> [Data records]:
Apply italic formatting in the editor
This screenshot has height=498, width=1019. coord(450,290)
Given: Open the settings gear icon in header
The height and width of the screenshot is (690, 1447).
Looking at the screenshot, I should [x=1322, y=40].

> [Your objective]: Copy every one of the entries above word for word.

> [Answer for the task]:
Apply italic formatting in the editor
This screenshot has height=498, width=1019. coord(450,290)
Given: Open the settings gear icon in header
The height and width of the screenshot is (690, 1447).
Looking at the screenshot, I should [x=1322, y=40].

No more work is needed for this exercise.